The exceedance probability of basin-wide snow water storage under
+2 ∘C conditions. During 2014, snow water storage increased
considerably in March to reach above-average conditions. The snowpack during
the winter of 2015 was extremely low and never increased beyond
0.21 km3. The calculations are 5-day averages centered on the first
day of each month.
A warmer-than-normal January 2014 limited snowpack accumulation during the
early portion of the winter, and wetter-than-normal conditions in February
2014 accompanied by near normal mean temperatures increased basin-wide snow
water storage to near-average/above-average snowpack conditions (as compared
to a +2 ∘C perturbation) for the remainder of the season
(Fig. 2c). The warmer-than-normal conditions that persisted throughout
WY 2015 greatly inhibited seasonal snowpack accumulation, despite
above-average precipitation in March 2015 (Fig. 2c). For a more detailed long-term
climate analysis please refer to Abatzoglou et al. (2014) and Mote et
al. (2016).
Snow water storage
In the context of our exceedance probability framework, we see that the
1 April basin-wide snow water storage for WY 2014 falls between the 42 and
46 % EP, meaning that WY 2014 snow water storage is slightly above
average for a +2 ∘C model perturbation (Figs. 2, 3, 4, 5a, c).

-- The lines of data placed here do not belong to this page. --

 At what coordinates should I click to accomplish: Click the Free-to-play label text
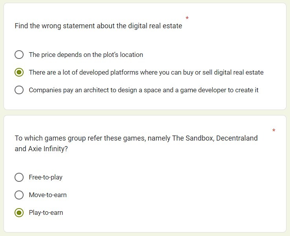coord(46,177)
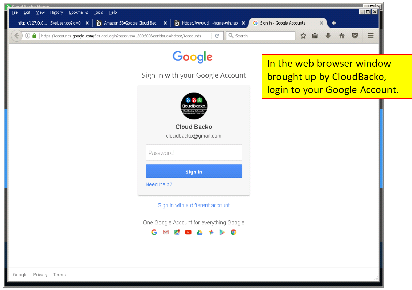Reload the page with the refresh icon
The width and height of the screenshot is (412, 290).
pyautogui.click(x=217, y=36)
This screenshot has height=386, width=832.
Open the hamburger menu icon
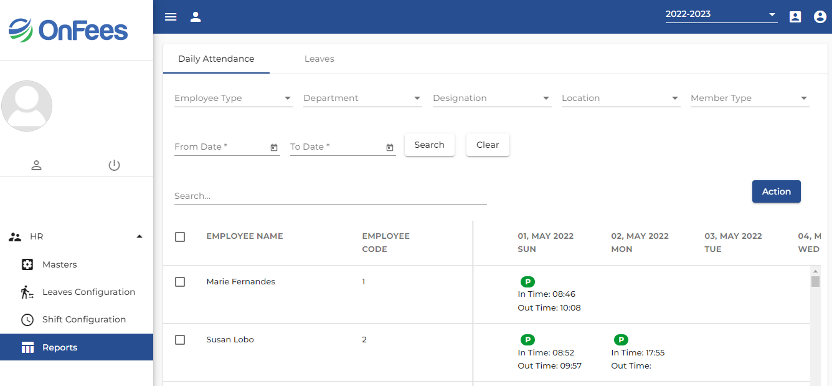coord(171,17)
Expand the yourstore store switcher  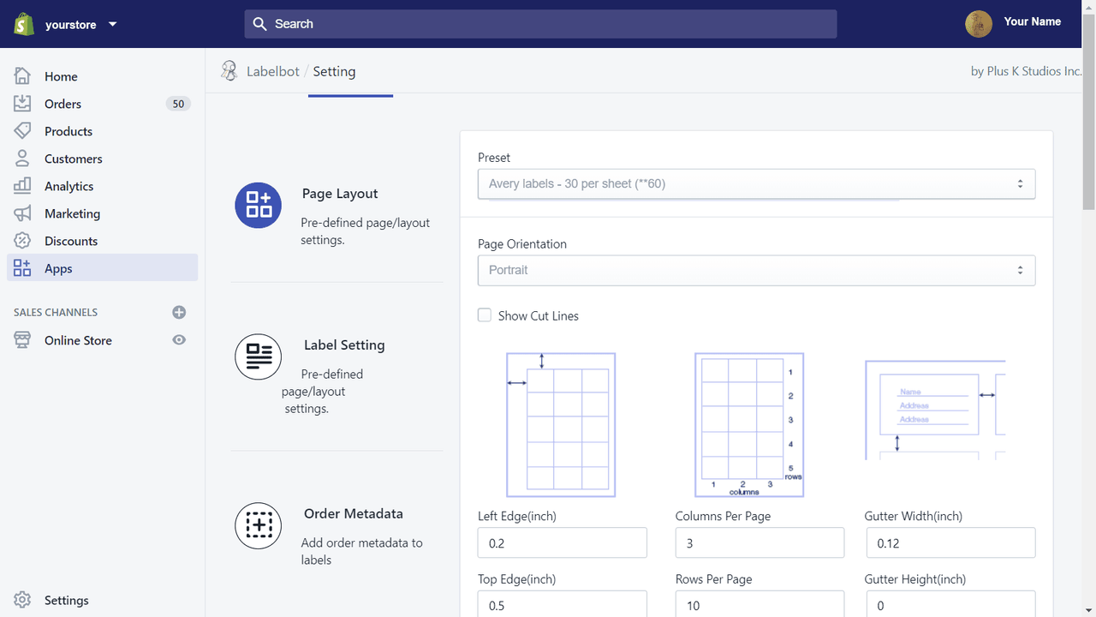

Snowfall occurring after 1 April 2014 improved late-season snow water
storage, corresponding to 33 and 25 % EP for May and June, respectively
(Figs. 3, 4). In WY 2015 basin-wide snow water storage was well below
historical conditions, even when compared with +2 ∘C conditions.
1 April snow water storage for WY 2015 corresponds to 92 % EP (Figs. 3,
4, 5b, d). In that year, there was little late-spring snowfall, so, unlike WY
2014, basin-wide snow water storage did not increase (Fig. 3). WY 2015 was
also notable in that peak snow water storage occurred in January and was only
0.21 km3, corresponding to 79 % EP (Figs. 3, 4).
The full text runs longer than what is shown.